## Page text
Monetary policy: the pros and cons
By Eric Bloch
IT was inevitable that, as with his previous four statements on monetary policy, some would welcome Dr Gideon Gono’s pronouncements in his 2005 Monetary Policy Statement and his 4th Quarter
, 2004 Monetary Policy Review,some would be disappointed in their expectations not being fulfilled, whether wholly or partially, and yet others would be scathingly critical.
It is impossible to please all the people all of the time, and others even some of the time. It was also inevitable, although very regrettable, that some would focus on his statements solely from a point of view of attaining maximised political advantage. In that respect, the ruling party and the principal opposition party are equally at fault, and they both chose the Reserve Bank governor’s latest statement as ideal ammunition with which to denigrate the other or to elevate themselves with the electorate.
The ruling party’s propagandists unhesitatingly lay claim to the credit for the very significant reduction in the year-on-year rate of inflation from its all-time high of 622,8% in January 2004 to 132,7% in December 2004.
In reality, the only minimal contribution to the containment of inflation as can be attributed to government is that it had somewhat greater fiscal discipline in 2004 than in prior years, and hence did not recurrently overdraw massively with the Reserve Bank (although to no small extent it did so at the expense of the private sector by resorting to prolonged delays in effecting refunds of Value Added Tax, Income Tax and Customs Duties).
Beyond that, government did naught constructive to contain inflation, and in fact may well prove to be the root cause of a possible upturn in inflation rates in 2005.
That upturn may well arise due to an undoubted need to import quantities of food as, with its disastrous implementation of the land reform programme, Zimbabwe has lost its self-sufficiency in food and, as government arrogantly advised donors that food aid would not be required, Zimbabwe may well have to fund much of the very necessary imports, at great cost, with consequential inflationary impacts.
Government has also contributed to inflation with the magnitude of non-performance related increments for the public service, and its largesse to chiefs and headmen in order to motivate support in the forthcoming elections.
The reality is that the most impressive decline in inflation was almost wholly achieved by the Reserve Bank, although at very great cost. The principal vehicle for inflation reduction was exchange rate containment, but that did repercuss very negatively upon the export sector, which lost price competitiveness in export markets as production cost increases were not adequately compensated for by exchange rate movements and export incentives (inclusive of concessional financing facilities).
Other avenues traversed by the Reserve Bank in its vigorous endeavours to contain inflation were to pursue interest rate reductions on bank financing of commerce and industry, and pressure upon parastatals to cease quenchingtheir ravenous hunger for revenues by excessive increases in charges.

## Given request 1
Using the article on monetary policy, decide whether each statement below agrees with it, answering yes or no and quoting the words of the article that settle it: (a) Year-on-year inflation fell from 622,8% in January 2004 to 132,7% in December 2004. (b) The article credits the government with most of the decline in inflation. (c) The export sector benefited from exchange rate containment.
## Given request 2
According to the article on monetary policy, what was the principal vehicle the Reserve Bank used to reduce inflation?

## Provided data

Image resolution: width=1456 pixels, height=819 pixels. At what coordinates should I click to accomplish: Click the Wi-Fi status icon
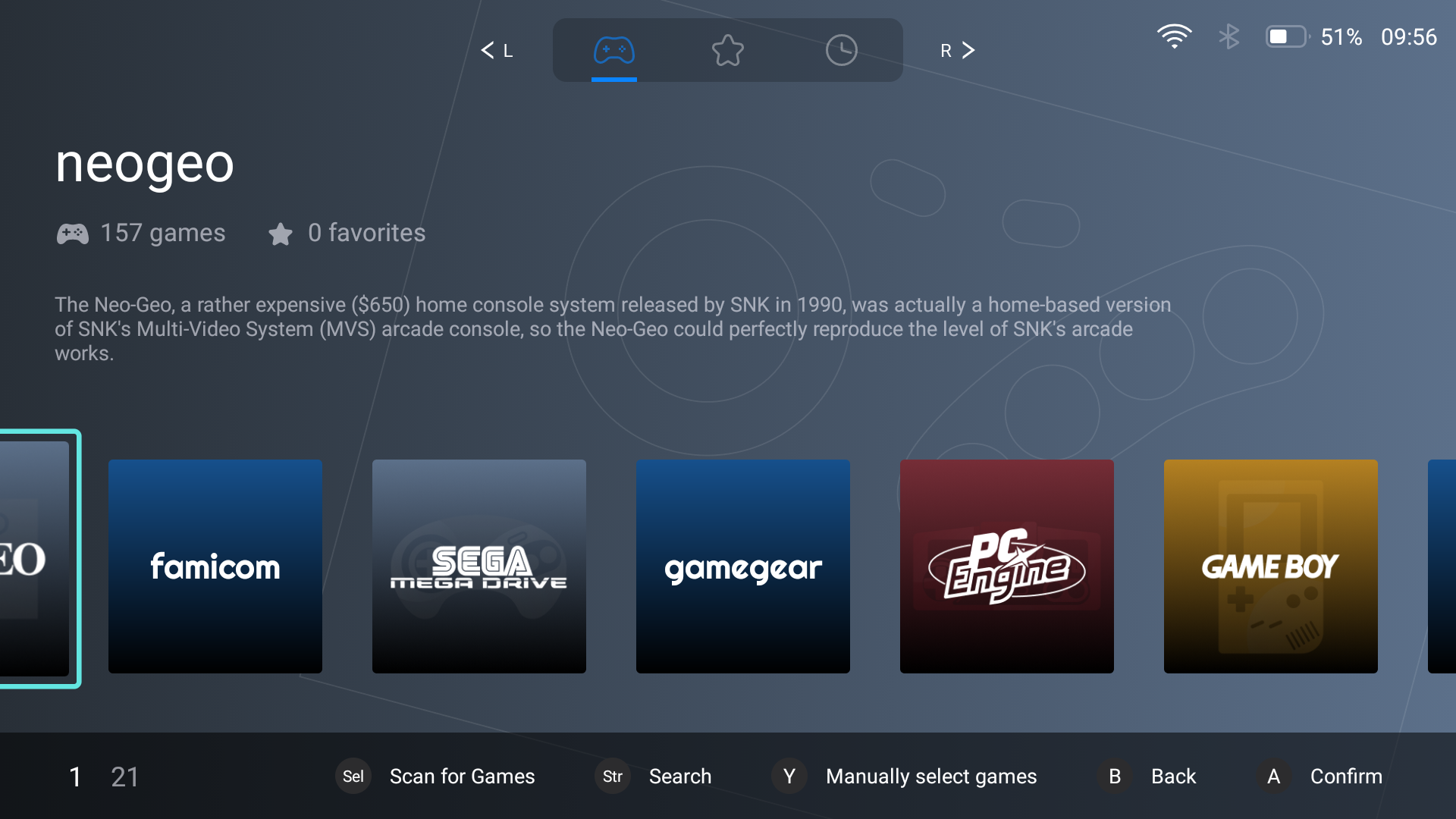tap(1174, 36)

## Problem solution 1
(a) Yes: "from its all-time high of 622,8% in January 2004 to 132,7% in December 2004"
(b) No: "the most impressive decline in inflation was almost wholly achieved by the Reserve Bank"
(c) No: "that did repercuss very negatively upon the export sector"

## Problem solution 2
Exchange rate containment.